» WHAT YOU HAVE TO DO
Reproduce only this stretch of the listing below: from the line with "The image size is (1455, 840)." through the line with "the rightmost green", exactly as written, with pictures excluded.

» SUPPLIED RECORDS
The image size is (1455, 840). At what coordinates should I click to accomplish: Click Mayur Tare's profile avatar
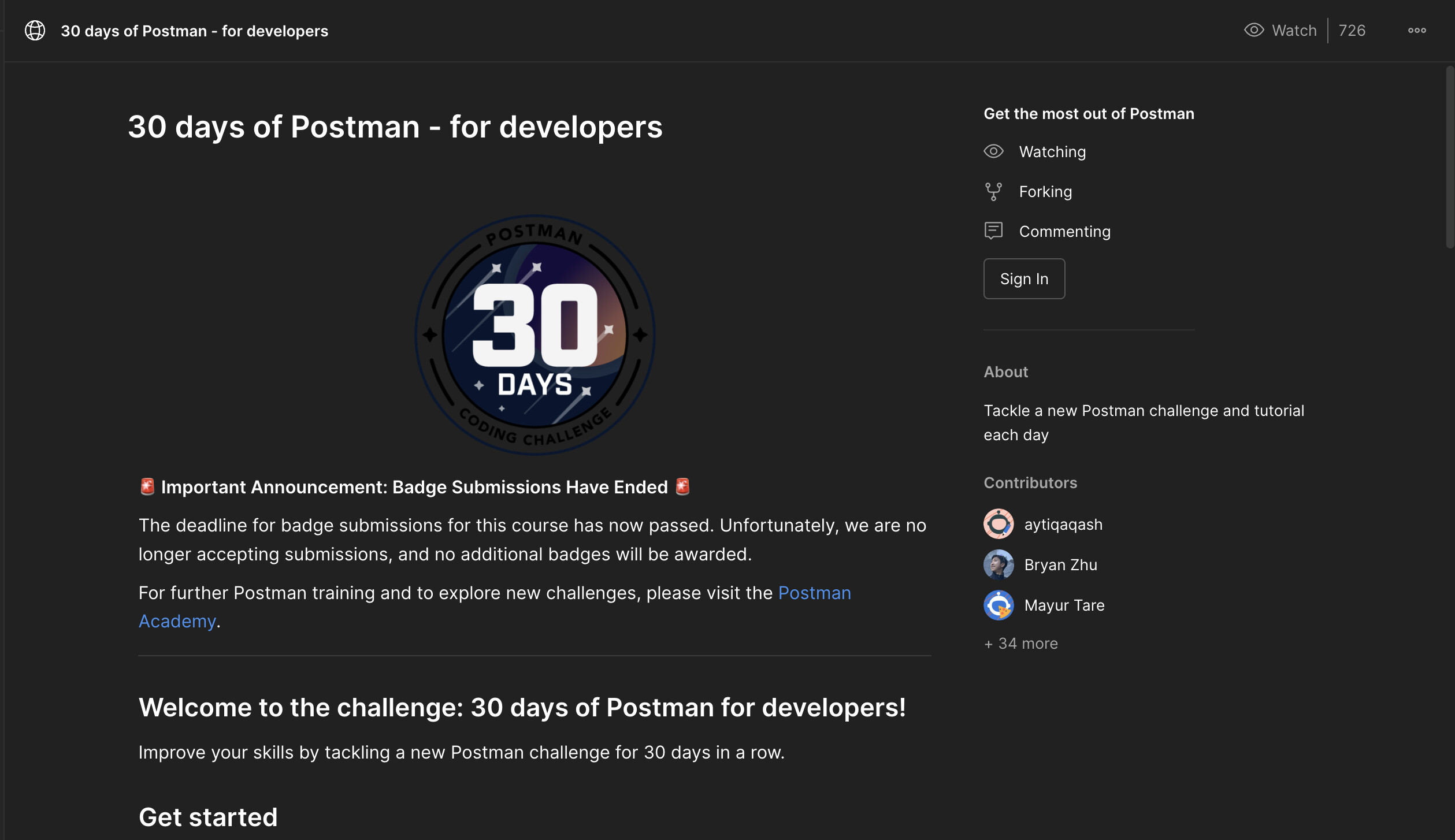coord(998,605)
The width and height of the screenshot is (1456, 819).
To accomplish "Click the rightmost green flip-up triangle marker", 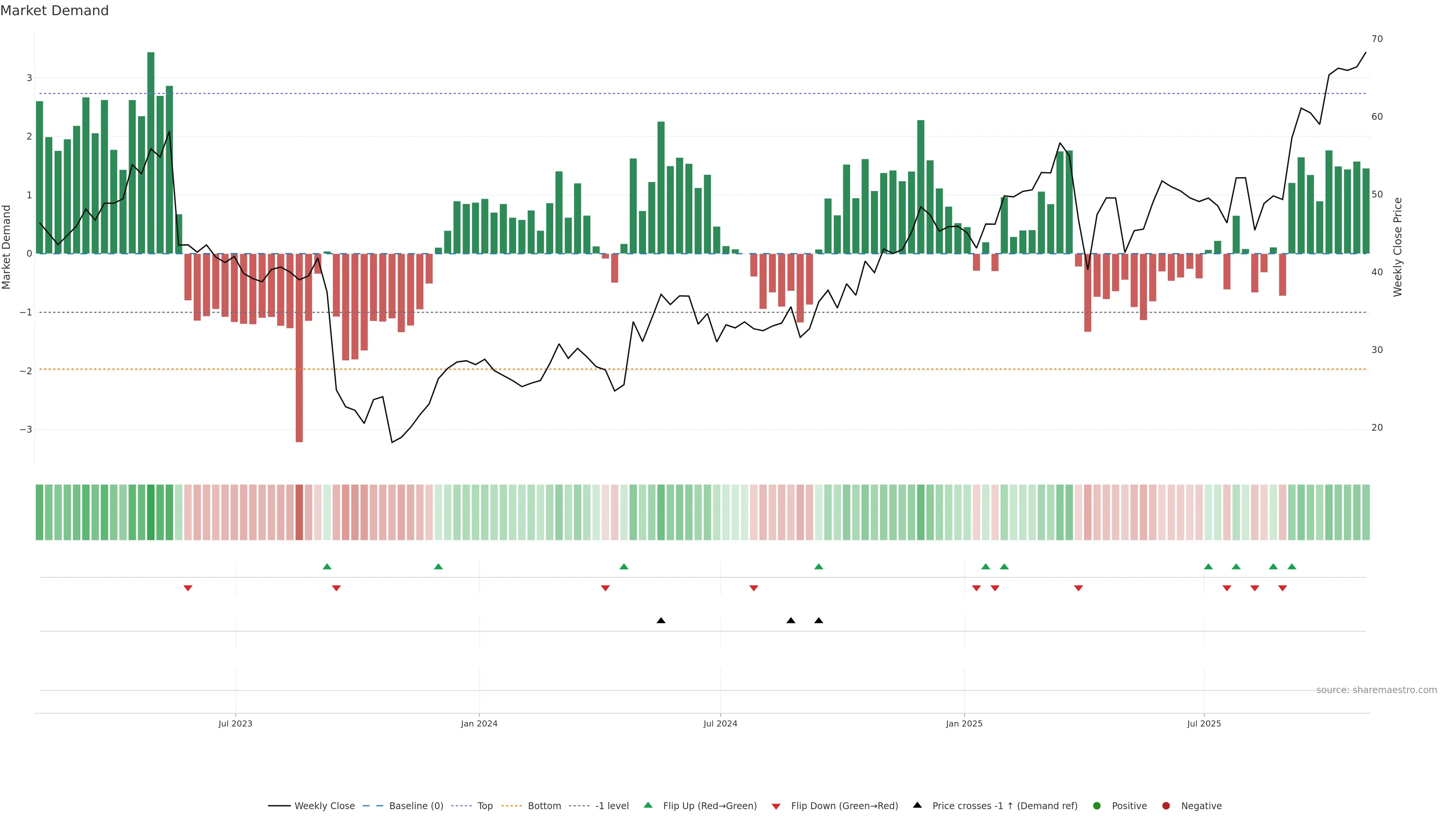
---
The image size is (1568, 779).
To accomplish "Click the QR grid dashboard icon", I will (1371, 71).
==
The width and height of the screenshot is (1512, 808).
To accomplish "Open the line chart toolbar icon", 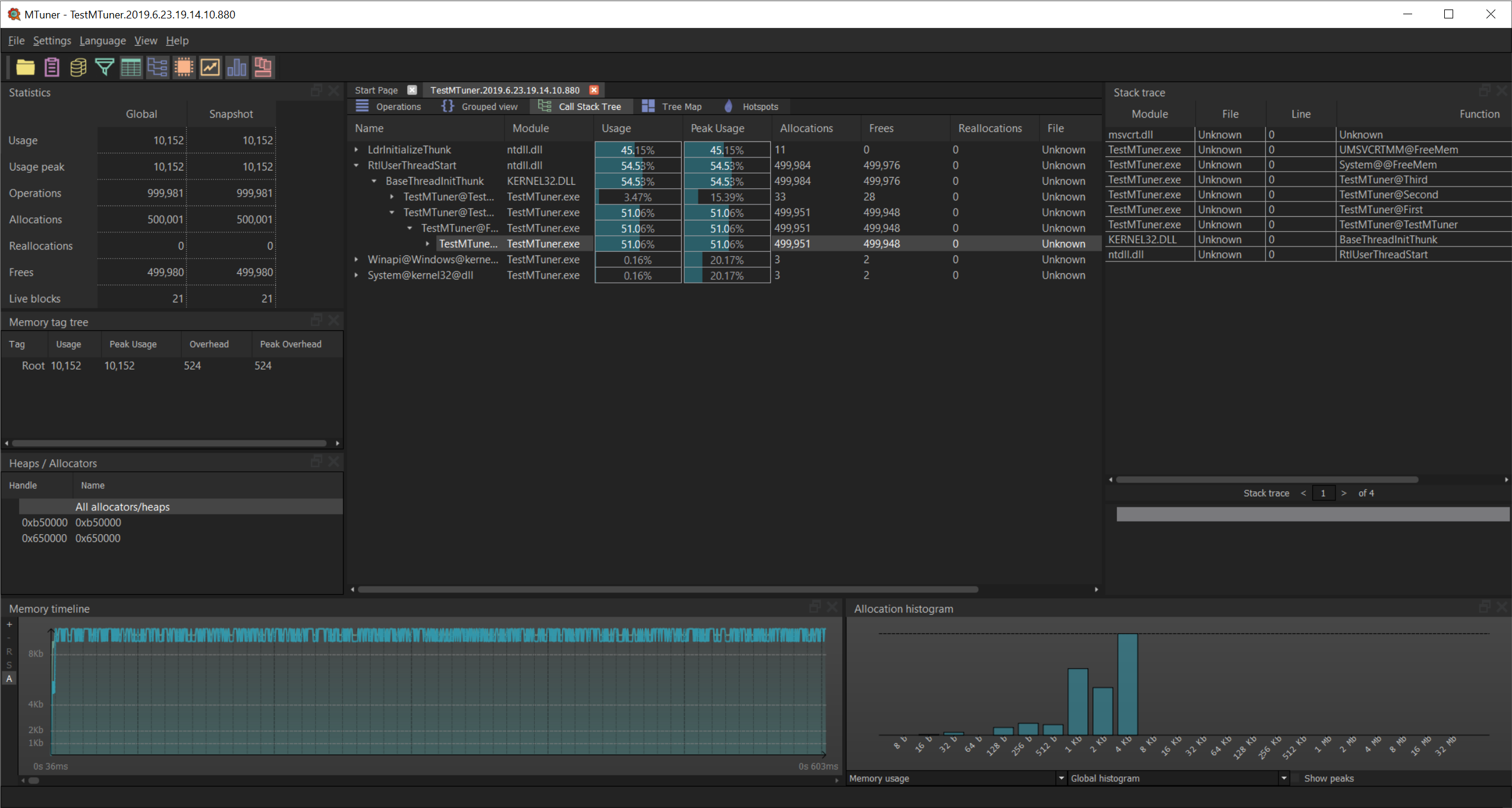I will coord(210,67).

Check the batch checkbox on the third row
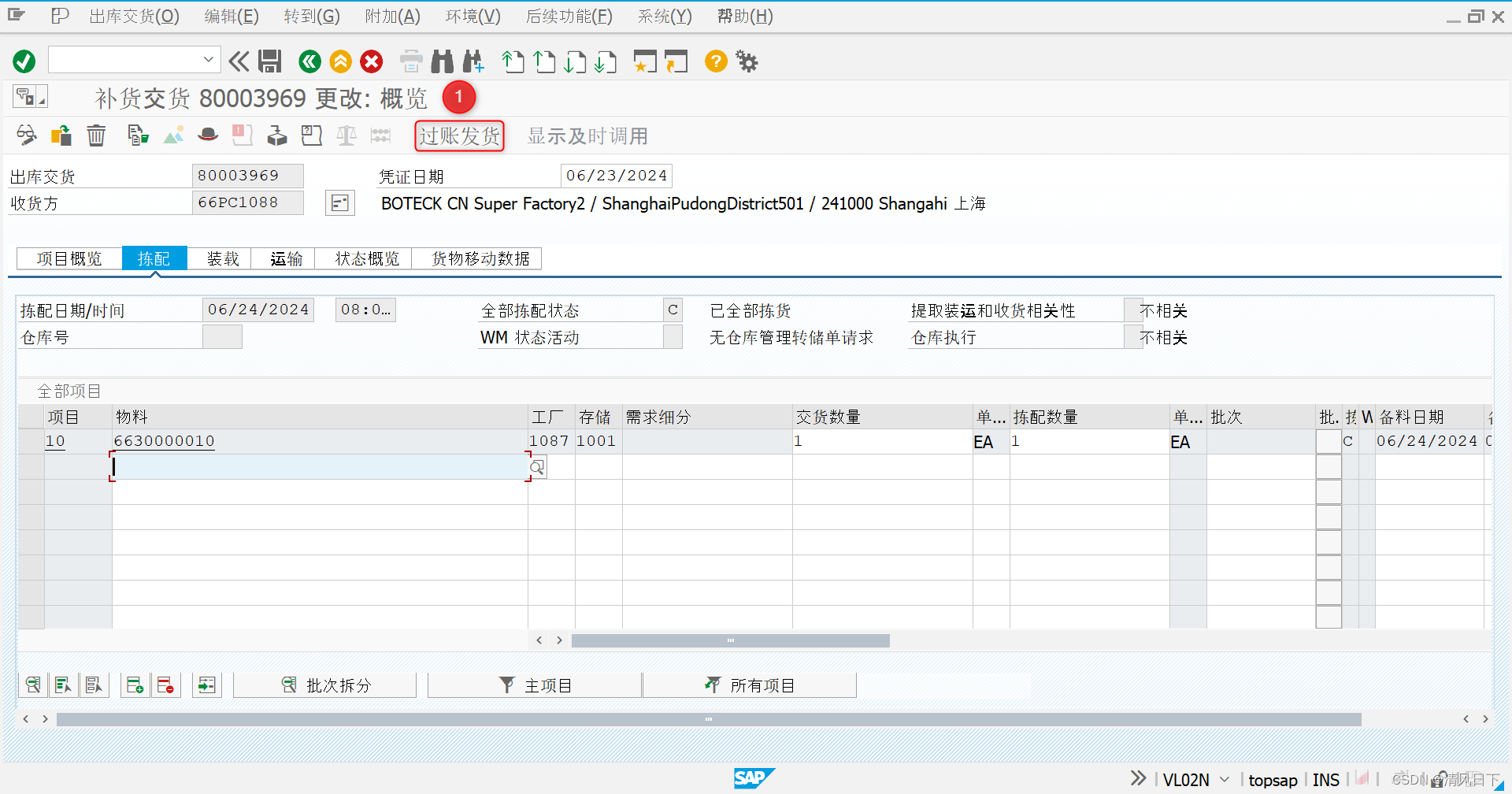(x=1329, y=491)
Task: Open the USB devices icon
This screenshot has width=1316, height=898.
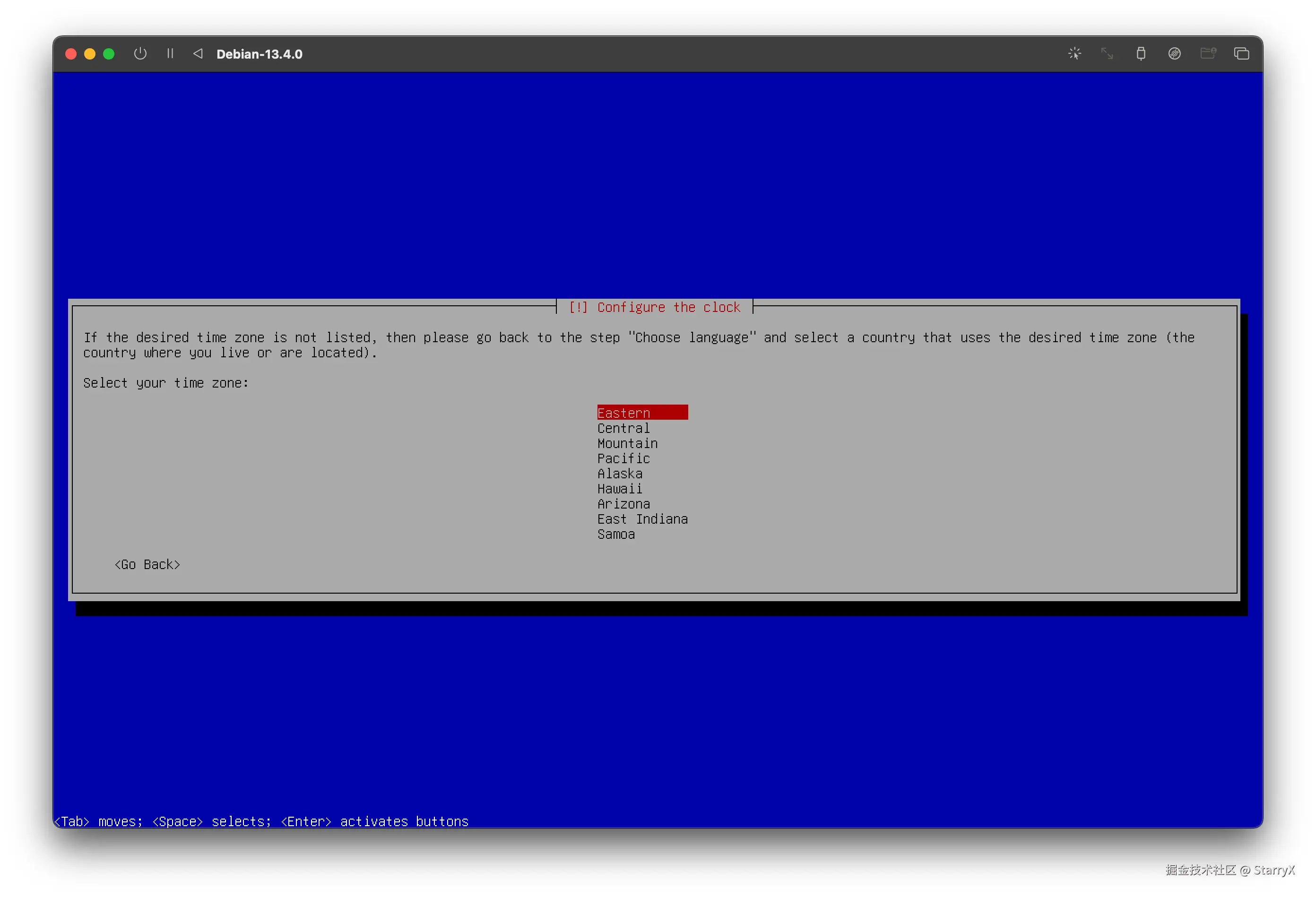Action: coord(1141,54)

» RESULT
The image size is (1455, 840). At what coordinates should I click to accomplish: Click Mayur Tare's profile avatar
coord(998,605)
The width and height of the screenshot is (1456, 819).
To accomplish "Click the rightmost green flip-up triangle marker", 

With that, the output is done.